■ QUOTED PASSAGE:
============

Exposure rates of the Dorval Asset Management Range – 6th August 2021

Strong labor market figures out of the US in July point to a continued normalization – and even acceleration – in the country’s economy. This could help put an end to the dip in long-term yields, the extent of which had surprised and sometimes worried investors.

It is perfectly reasonable that labor market momentum would follow the same trend as the economic recovery with a lag under normal conditions, yet we may well have assumed that the situation would be somewhat different given the very particular set of circumstances during the emergence from the Covid crisis. Some countries have already actually recovered a very strong pace of employment as economies have reopened – such as Australia, as well as France according to national statistics agency INSEE’s 2Q figures (cf. chart 1). However, the pace of the upturn on the US job market had been disappointing, perhaps partly as a result of temporarily generous unemployment benefits, although other factors no doubt come into play. In this respect, July’s figures are more encouraging with a sharp drop in the jobless rate to 5.4% vs. 5.9% in June, while 903,000 jobs were created.


US labor market finally seems to be catching up its lag

Australia / France / Canada / USA


While jobless numbers still stay stuck well above the pre-Covid 3.5% mark, the US Federal Reserve should feel heartened by these stats and continue paving the way for tapering its asset purchases, perhaps at the end of the year. However, all investors will be keeping a particularly close eye on the US bond market: the over-50bp drop in the 10-year yield since March 2021 (cf. chart 2) seemed to challenge the scenario of a robust and sustainable recovery. An upturn in long-term rates would be more reassuring than worrying in this respect.

============

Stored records

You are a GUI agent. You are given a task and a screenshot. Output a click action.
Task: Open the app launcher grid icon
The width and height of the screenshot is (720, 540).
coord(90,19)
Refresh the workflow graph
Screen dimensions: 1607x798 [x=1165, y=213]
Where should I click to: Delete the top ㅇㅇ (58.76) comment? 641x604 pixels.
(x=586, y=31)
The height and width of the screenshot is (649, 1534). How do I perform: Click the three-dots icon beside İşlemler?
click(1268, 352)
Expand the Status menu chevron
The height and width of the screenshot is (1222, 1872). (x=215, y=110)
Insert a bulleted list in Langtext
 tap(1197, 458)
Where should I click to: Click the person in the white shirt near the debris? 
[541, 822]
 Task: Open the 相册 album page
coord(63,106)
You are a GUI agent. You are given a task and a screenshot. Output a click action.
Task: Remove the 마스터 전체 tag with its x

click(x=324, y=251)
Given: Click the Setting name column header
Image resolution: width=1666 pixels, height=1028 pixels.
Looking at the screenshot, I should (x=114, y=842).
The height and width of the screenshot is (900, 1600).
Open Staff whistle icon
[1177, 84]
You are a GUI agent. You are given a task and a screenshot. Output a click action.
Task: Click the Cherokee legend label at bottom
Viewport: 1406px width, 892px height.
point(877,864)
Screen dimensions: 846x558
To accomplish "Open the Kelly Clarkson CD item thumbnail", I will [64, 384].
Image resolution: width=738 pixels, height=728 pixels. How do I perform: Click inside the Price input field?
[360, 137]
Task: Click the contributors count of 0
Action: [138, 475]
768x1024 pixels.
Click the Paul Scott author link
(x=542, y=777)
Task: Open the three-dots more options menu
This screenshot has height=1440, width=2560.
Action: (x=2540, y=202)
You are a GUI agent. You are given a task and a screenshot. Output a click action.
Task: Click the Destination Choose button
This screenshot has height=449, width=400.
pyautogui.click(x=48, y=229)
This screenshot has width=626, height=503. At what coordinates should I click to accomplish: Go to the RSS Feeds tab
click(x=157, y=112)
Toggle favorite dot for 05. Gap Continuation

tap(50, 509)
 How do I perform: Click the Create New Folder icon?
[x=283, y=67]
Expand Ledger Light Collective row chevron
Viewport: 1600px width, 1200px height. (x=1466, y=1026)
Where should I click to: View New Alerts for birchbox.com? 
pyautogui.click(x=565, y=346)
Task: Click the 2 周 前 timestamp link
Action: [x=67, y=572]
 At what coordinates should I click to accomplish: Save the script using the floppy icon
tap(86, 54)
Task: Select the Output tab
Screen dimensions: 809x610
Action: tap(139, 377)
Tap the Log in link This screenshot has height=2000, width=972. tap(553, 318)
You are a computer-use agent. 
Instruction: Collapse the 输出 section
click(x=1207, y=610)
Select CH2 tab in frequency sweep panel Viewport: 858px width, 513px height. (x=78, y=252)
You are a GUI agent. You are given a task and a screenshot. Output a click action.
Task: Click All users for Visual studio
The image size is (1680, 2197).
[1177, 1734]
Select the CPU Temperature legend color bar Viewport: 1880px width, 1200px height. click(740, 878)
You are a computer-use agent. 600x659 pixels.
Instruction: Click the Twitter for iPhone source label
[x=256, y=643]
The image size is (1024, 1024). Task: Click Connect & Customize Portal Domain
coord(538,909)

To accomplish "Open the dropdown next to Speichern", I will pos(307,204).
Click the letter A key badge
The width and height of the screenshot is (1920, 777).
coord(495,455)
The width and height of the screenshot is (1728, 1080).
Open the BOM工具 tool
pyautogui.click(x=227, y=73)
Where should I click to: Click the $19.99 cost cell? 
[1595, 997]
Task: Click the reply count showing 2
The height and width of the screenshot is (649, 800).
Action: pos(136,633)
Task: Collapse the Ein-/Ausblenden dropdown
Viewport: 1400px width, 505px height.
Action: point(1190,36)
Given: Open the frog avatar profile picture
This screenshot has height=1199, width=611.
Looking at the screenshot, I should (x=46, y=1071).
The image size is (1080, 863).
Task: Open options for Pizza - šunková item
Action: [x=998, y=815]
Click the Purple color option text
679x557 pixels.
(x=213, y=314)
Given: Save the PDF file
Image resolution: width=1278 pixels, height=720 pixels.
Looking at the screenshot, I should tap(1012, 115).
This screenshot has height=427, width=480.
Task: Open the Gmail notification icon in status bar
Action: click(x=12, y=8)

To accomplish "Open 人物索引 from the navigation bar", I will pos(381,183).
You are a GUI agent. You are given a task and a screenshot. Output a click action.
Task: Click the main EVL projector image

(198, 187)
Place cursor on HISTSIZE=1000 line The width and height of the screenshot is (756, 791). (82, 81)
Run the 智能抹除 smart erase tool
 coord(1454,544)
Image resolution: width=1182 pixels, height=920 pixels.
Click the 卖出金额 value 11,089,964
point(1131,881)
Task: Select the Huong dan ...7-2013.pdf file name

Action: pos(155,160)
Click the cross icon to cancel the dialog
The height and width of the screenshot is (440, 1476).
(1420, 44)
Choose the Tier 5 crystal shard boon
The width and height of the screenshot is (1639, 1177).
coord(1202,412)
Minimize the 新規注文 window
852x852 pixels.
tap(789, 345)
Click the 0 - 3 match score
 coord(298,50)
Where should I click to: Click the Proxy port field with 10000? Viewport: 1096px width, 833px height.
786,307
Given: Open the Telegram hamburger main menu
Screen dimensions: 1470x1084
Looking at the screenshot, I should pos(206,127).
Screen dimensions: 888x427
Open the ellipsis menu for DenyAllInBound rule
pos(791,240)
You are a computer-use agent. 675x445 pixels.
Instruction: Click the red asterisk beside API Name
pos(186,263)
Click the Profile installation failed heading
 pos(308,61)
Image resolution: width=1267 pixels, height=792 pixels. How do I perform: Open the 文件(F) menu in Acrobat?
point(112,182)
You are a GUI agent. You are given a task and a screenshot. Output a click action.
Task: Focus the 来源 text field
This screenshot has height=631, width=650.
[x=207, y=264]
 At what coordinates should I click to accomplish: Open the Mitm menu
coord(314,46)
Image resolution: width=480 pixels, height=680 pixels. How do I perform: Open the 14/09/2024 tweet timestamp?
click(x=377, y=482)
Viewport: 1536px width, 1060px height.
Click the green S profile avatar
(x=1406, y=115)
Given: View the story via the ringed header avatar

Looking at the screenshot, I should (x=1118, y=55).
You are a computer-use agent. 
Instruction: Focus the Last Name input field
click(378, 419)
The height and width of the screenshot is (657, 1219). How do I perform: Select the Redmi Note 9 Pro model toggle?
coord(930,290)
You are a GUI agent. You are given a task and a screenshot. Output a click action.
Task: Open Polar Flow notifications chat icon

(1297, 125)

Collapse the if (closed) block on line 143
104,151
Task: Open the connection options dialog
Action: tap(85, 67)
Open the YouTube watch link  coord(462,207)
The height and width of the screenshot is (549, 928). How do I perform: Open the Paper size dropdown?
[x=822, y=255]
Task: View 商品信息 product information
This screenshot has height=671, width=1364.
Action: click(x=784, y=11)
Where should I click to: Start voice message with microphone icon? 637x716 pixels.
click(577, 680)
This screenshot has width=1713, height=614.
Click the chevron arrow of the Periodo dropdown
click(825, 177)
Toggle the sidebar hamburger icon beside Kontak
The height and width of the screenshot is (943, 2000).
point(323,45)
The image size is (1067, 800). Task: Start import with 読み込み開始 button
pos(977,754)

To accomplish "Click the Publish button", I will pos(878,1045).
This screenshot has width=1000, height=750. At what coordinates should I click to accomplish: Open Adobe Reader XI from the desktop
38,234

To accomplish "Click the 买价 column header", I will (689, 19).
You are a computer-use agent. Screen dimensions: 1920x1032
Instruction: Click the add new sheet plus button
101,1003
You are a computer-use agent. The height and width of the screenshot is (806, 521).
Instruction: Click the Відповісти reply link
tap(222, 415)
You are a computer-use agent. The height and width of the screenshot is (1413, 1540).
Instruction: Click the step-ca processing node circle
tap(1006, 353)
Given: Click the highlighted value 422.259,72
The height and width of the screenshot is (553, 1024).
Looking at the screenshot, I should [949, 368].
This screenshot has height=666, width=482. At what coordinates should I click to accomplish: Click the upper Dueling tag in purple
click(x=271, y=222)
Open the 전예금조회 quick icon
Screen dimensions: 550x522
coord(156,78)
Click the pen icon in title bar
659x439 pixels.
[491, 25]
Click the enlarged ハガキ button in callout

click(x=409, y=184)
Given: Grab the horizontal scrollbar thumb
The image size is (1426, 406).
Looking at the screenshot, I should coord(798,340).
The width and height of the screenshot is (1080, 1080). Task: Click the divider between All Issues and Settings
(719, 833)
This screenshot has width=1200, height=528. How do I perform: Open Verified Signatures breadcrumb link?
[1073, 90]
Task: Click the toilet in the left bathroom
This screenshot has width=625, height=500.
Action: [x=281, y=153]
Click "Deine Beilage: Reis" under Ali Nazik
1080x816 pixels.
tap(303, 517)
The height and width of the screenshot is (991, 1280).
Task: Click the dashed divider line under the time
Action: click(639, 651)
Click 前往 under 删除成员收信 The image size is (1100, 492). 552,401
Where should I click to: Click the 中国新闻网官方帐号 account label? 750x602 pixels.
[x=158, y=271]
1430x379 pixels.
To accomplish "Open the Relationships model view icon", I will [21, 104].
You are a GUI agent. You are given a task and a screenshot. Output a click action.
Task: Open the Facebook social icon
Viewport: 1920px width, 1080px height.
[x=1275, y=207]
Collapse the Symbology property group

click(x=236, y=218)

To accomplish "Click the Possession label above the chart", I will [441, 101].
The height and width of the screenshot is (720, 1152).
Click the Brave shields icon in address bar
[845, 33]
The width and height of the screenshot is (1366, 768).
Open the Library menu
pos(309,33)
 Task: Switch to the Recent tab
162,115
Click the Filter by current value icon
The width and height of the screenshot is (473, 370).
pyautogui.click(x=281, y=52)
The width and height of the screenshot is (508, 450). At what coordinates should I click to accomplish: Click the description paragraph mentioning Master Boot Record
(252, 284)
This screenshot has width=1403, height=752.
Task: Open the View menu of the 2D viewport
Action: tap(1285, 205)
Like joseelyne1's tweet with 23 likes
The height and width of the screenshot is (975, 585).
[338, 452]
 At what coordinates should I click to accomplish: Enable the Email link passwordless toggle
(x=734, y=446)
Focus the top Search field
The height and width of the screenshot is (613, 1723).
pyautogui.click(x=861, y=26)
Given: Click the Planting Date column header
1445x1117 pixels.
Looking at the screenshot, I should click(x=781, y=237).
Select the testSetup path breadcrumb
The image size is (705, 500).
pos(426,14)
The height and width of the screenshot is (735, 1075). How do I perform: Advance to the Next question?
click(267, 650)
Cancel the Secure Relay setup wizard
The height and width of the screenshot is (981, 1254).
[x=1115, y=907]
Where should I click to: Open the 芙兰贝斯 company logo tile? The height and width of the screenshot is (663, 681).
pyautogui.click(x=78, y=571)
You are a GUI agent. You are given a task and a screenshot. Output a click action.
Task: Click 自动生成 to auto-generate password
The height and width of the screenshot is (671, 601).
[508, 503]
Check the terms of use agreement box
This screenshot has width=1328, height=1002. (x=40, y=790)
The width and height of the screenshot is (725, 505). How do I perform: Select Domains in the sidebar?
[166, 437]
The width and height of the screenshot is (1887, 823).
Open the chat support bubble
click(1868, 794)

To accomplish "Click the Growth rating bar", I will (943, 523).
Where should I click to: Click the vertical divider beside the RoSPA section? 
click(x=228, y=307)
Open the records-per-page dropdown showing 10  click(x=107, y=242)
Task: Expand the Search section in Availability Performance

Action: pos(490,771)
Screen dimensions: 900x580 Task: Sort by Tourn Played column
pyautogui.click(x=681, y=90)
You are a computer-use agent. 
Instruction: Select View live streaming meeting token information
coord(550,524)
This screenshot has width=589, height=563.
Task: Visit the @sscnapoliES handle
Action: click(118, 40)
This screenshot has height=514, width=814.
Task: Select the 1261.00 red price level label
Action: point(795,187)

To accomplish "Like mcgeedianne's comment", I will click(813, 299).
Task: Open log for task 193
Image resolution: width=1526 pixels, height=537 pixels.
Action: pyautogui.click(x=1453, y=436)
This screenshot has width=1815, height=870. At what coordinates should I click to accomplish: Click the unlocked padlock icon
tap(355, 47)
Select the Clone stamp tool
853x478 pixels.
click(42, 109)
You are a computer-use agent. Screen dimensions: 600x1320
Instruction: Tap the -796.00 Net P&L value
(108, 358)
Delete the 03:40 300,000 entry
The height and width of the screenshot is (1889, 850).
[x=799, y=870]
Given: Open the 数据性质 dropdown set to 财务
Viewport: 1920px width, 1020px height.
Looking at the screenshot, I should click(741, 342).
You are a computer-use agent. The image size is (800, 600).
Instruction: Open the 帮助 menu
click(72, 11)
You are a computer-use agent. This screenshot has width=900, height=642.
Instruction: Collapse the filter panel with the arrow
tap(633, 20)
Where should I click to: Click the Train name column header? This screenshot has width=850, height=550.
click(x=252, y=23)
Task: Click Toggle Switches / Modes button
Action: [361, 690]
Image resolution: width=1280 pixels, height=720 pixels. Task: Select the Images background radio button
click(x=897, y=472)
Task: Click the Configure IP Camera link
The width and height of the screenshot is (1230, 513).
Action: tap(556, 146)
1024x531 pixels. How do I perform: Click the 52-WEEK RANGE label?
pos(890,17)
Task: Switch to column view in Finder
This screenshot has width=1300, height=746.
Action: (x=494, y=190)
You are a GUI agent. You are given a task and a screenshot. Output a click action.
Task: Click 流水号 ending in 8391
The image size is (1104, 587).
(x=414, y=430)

============

■ PROBLEMS TO WORK ON:
a) In the commentary on the US labor market, what was the US jobless rate in July?
b) Continue the commentary on the US labor market and long-term yields, starting after its last sentence.

■ RESPONSE LIST:
a) 5.4%

b)
End to drop in long-term yields in the US?

10-year Treasuries


However, a number of issues will keep on testing this scenario of a robust and sustainable economic recovery out to the end of the year. Firstly looking to the Delta variant, news from certain European countries is reassuring (UK, Spain, Netherlands), but concerns persist in some US states where the vaccination rate is weaker. Secondly on the job market, we will need to monitor whether the sound US figures in July endure, which we feel is fairly likely. Lastly looking to budget questions, it will be crucial to weigh up the Biden administration’s scope for action and its determination to finalize the $550bn infrastructure plan negotiated with Republicans. The Democrats’ plan includes a very wide range of $3 trillion in additional spending to be voted out to the end of the year.


In our portfolios, we maintain moderate equity exposure and diversified allocation, with no very major change versus the previous week.